Stored items from a collection:

● ● ● ●

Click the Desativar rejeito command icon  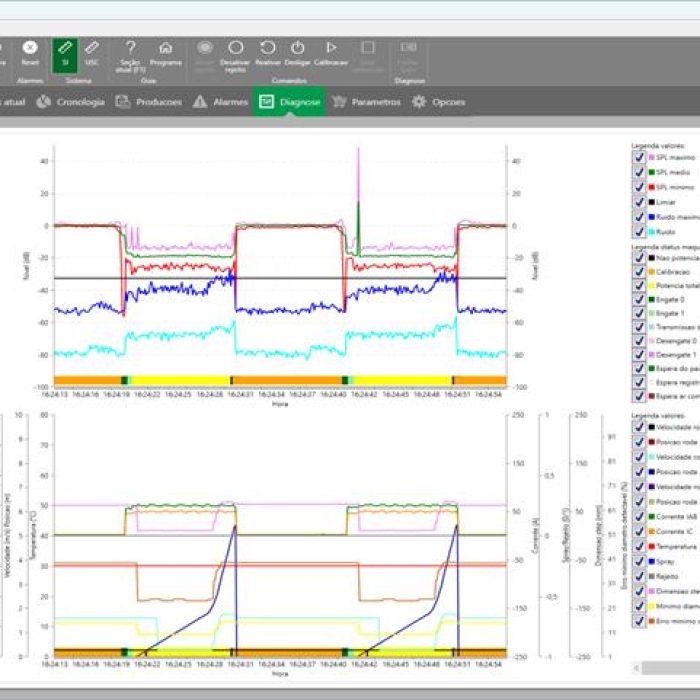[236, 48]
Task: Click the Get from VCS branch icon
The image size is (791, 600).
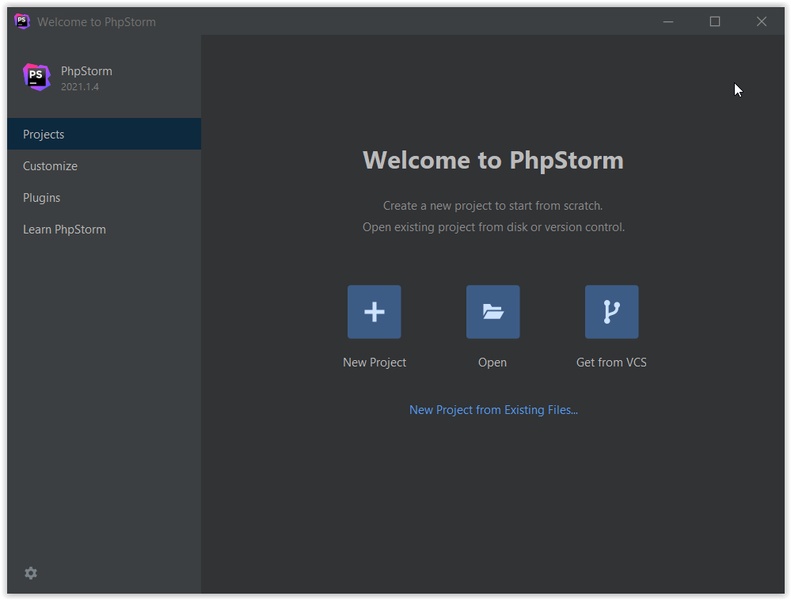Action: 611,312
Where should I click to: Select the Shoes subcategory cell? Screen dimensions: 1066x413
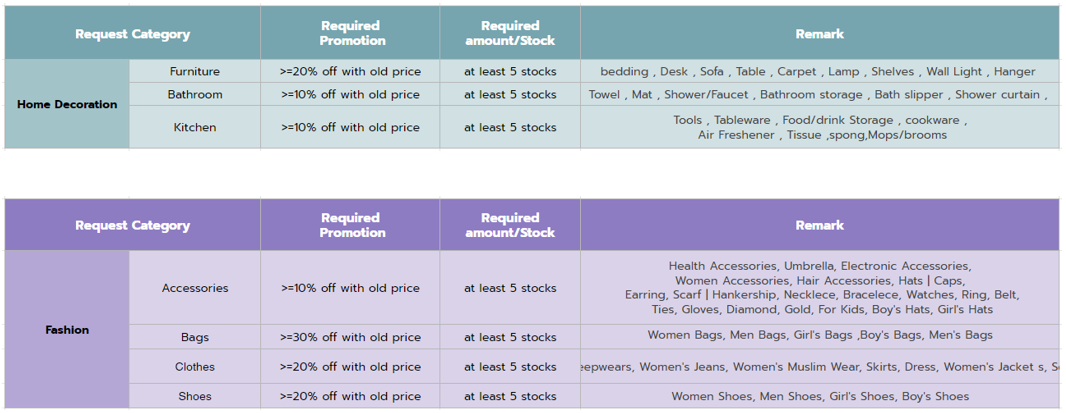click(194, 396)
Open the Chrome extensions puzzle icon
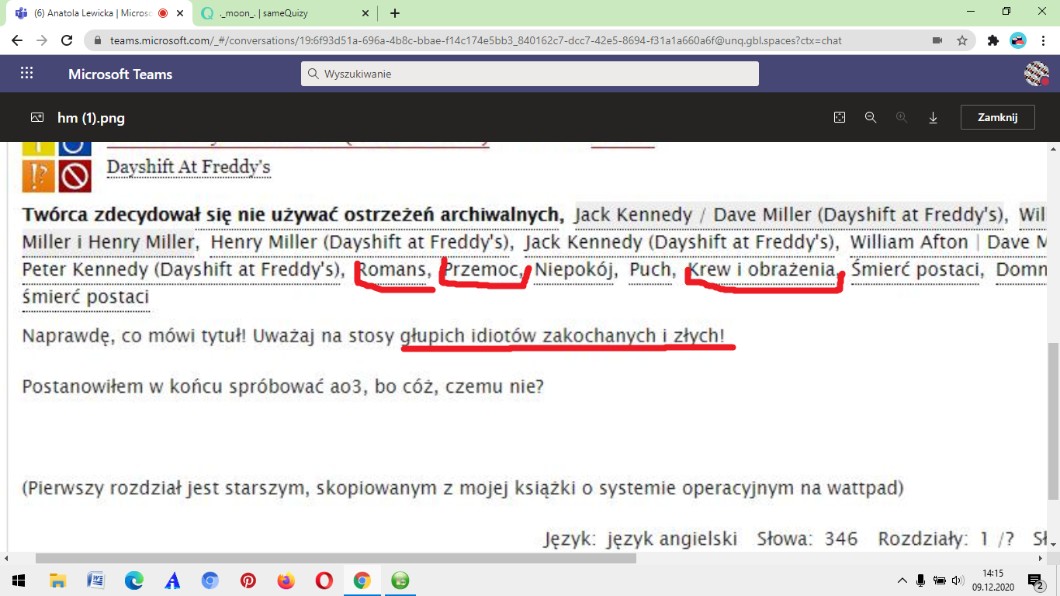 click(992, 41)
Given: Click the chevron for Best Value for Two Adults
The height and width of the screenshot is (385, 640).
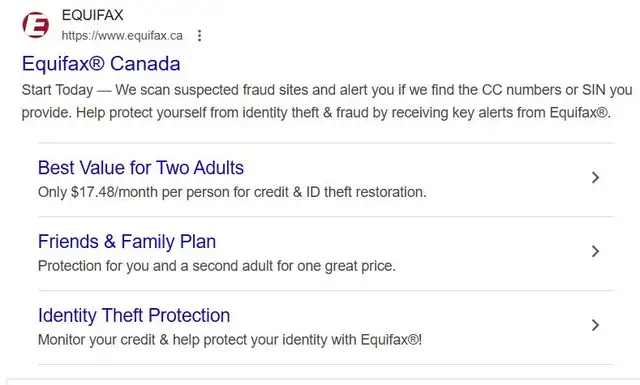Looking at the screenshot, I should tap(596, 178).
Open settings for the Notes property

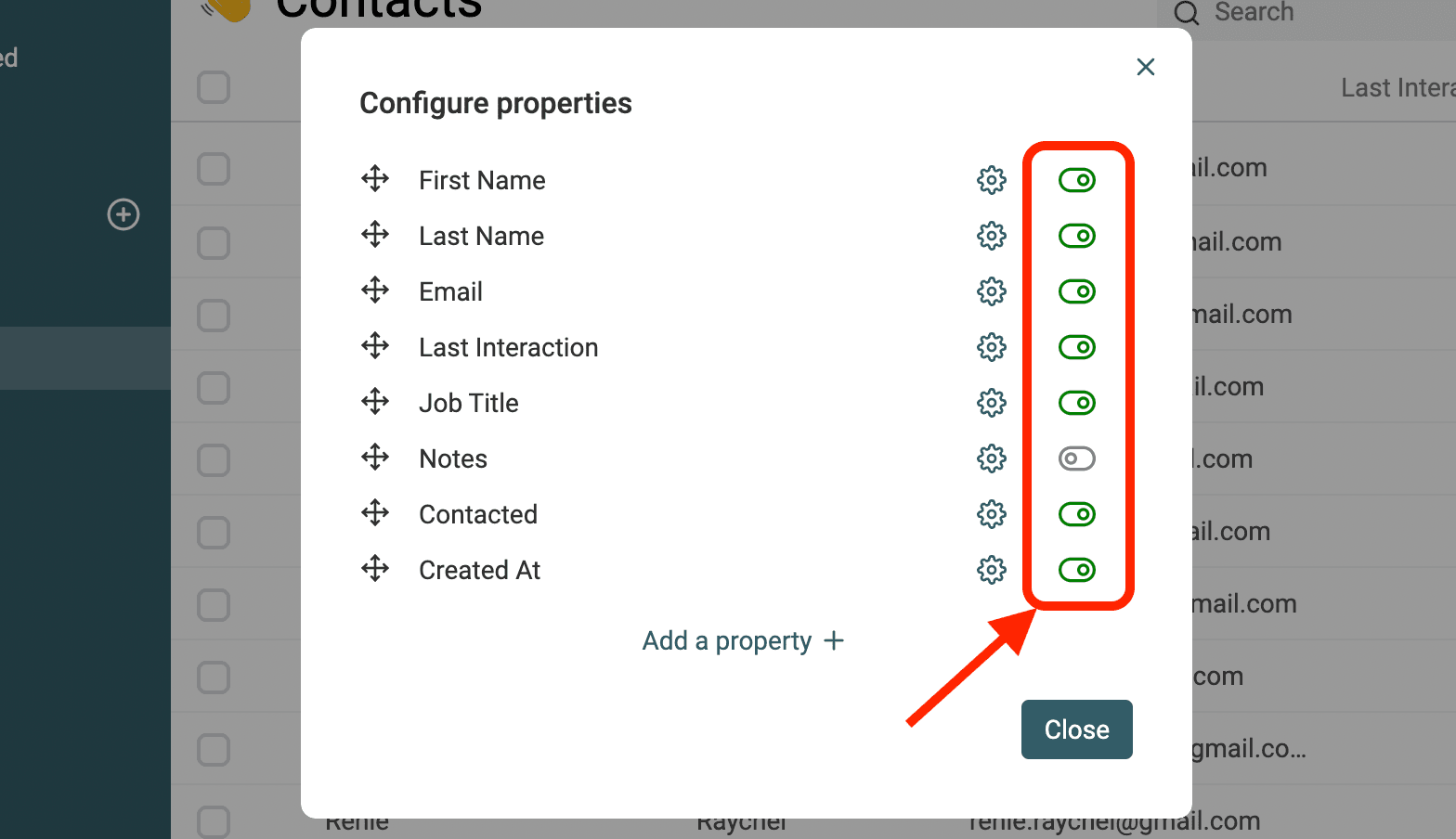tap(992, 458)
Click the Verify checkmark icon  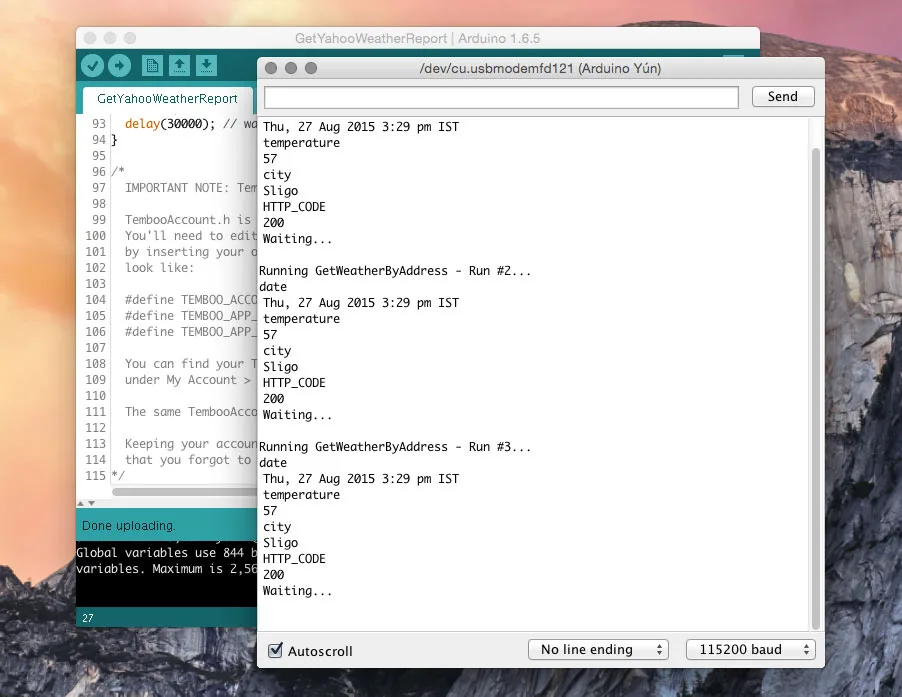pos(93,66)
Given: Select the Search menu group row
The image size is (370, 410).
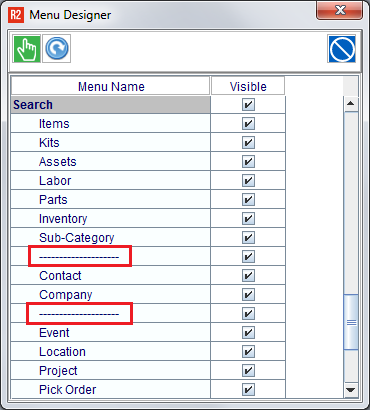Looking at the screenshot, I should tap(111, 105).
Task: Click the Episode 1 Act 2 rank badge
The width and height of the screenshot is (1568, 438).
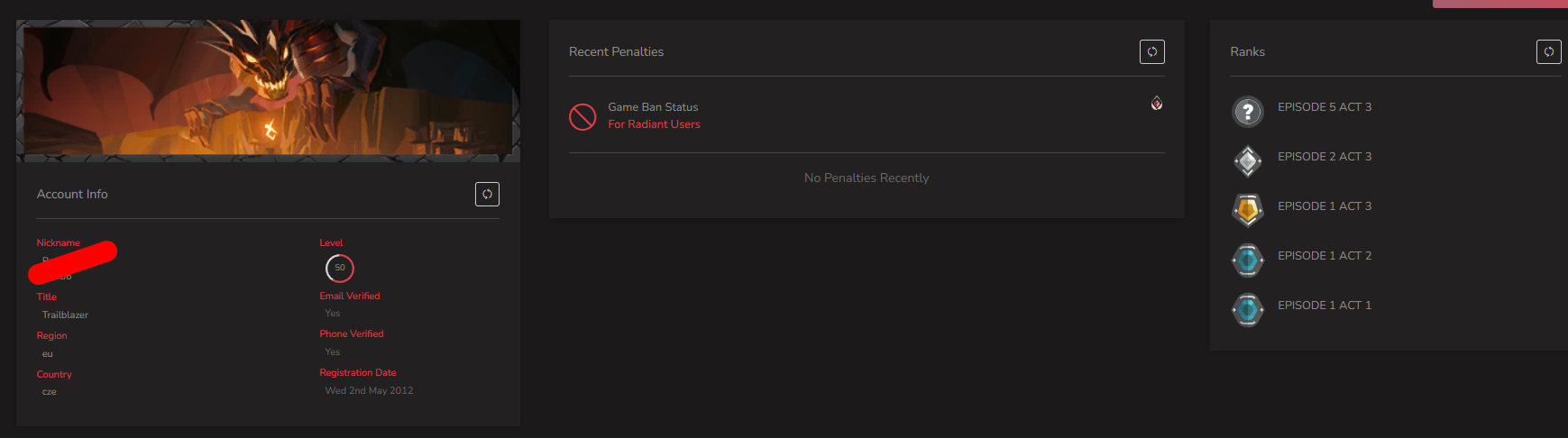Action: point(1248,260)
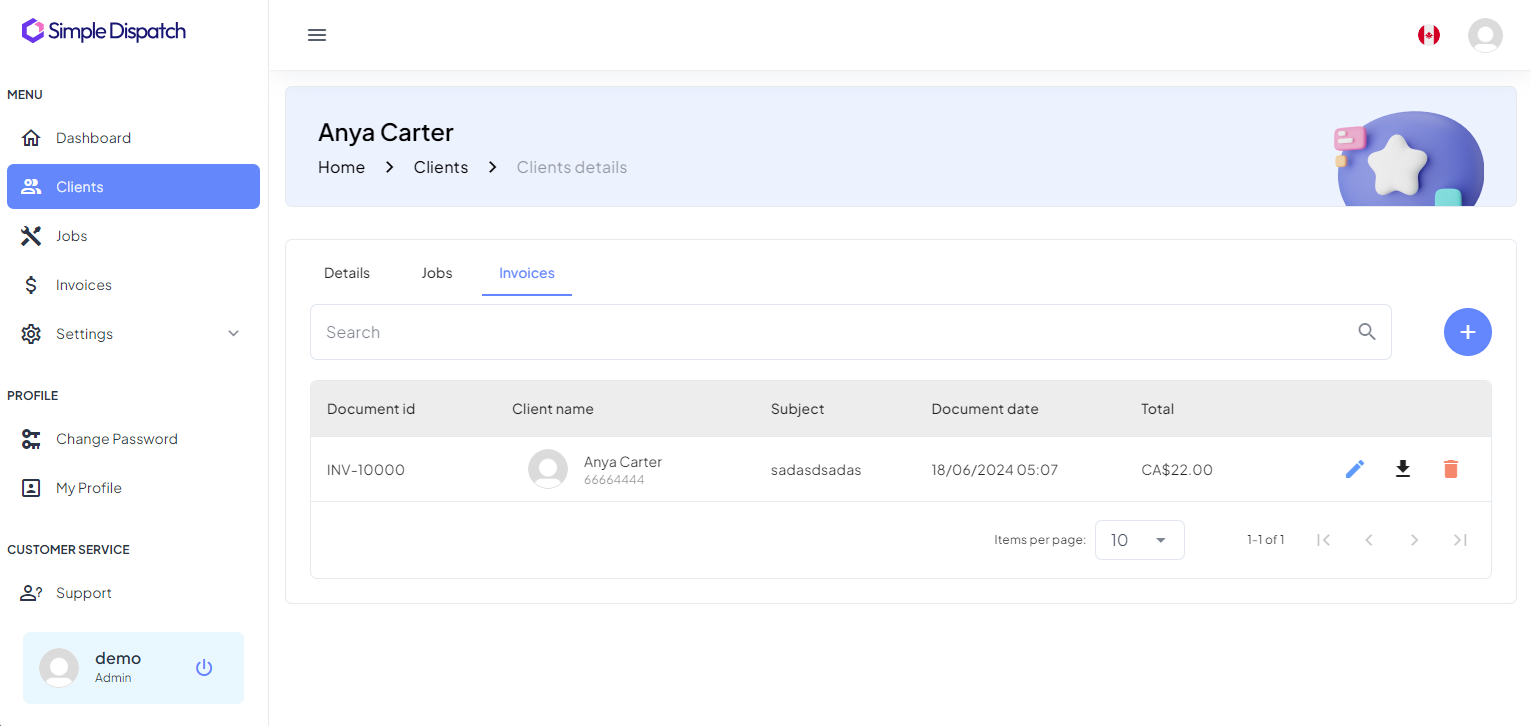Click the blue plus add invoice button
The image size is (1531, 726).
[1467, 332]
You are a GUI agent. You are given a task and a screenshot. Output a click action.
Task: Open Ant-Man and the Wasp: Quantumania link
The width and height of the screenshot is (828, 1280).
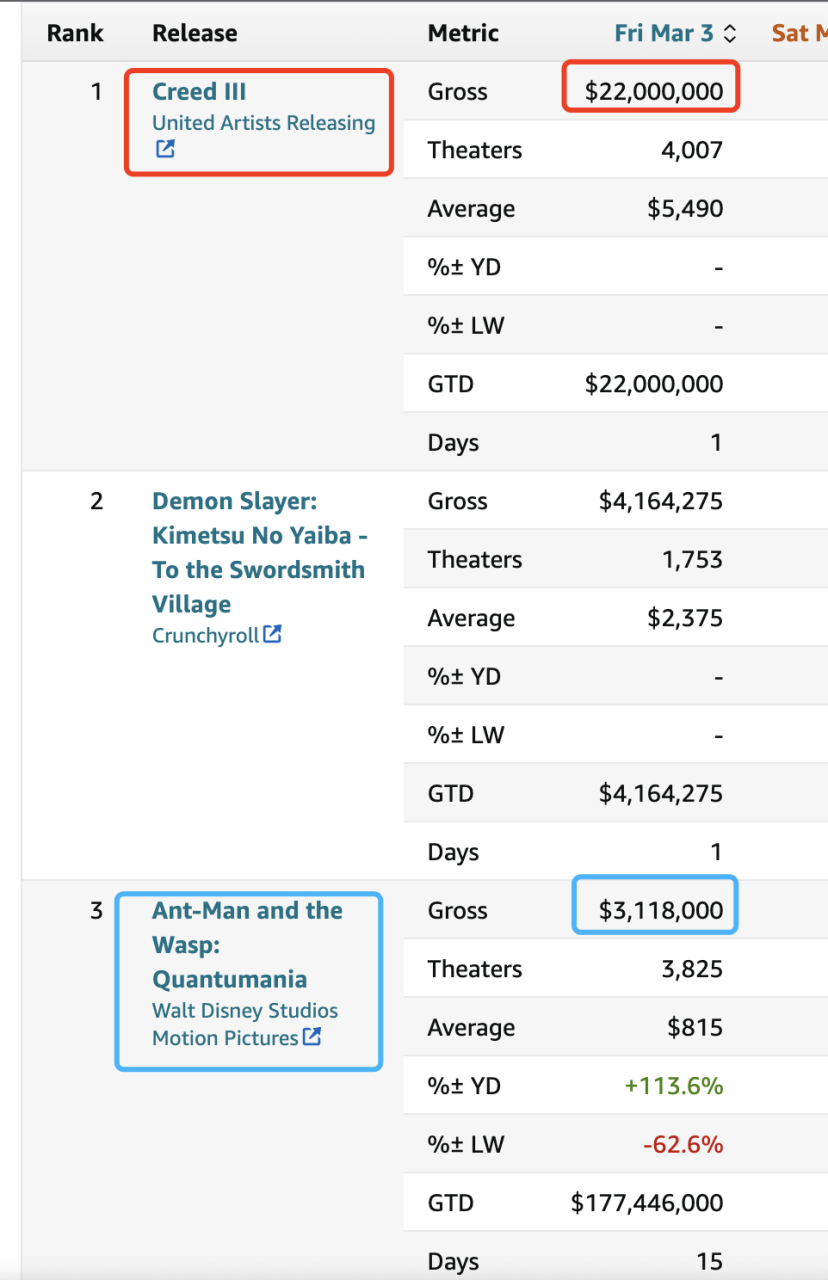(247, 944)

● ● ● ●

* _Exercise brief_:
Please copy the lines exactly, beginning at the one containing "Given: Select the Search menu group row" and ending at the last line of the records above, both included, with the pictures left out.

* _Expected answer_:
Given: Select the Search menu group row
The image size is (370, 410).
Looking at the screenshot, I should tap(111, 105).
Task: Click the Episode 1 Act 2 rank badge
The width and height of the screenshot is (1568, 438).
Action: point(1248,260)
Click the blue plus add invoice button
The image size is (1531, 726).
[1467, 332]
You are a GUI agent. You are given a task and a screenshot. Output a click action.
Task: Open Ant-Man and the Wasp: Quantumania link
The width and height of the screenshot is (828, 1280).
(247, 944)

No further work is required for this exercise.